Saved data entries
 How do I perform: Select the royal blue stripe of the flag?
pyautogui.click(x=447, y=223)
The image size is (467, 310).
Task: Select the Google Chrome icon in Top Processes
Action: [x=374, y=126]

Problem requirements —
From start to finish, retype the records above with complete accuracy.

Result —
 How do I perform: Select the royal blue stripe of the flag?
pyautogui.click(x=447, y=223)
The image size is (467, 310).
Task: Select the Google Chrome icon in Top Processes
Action: [x=374, y=126]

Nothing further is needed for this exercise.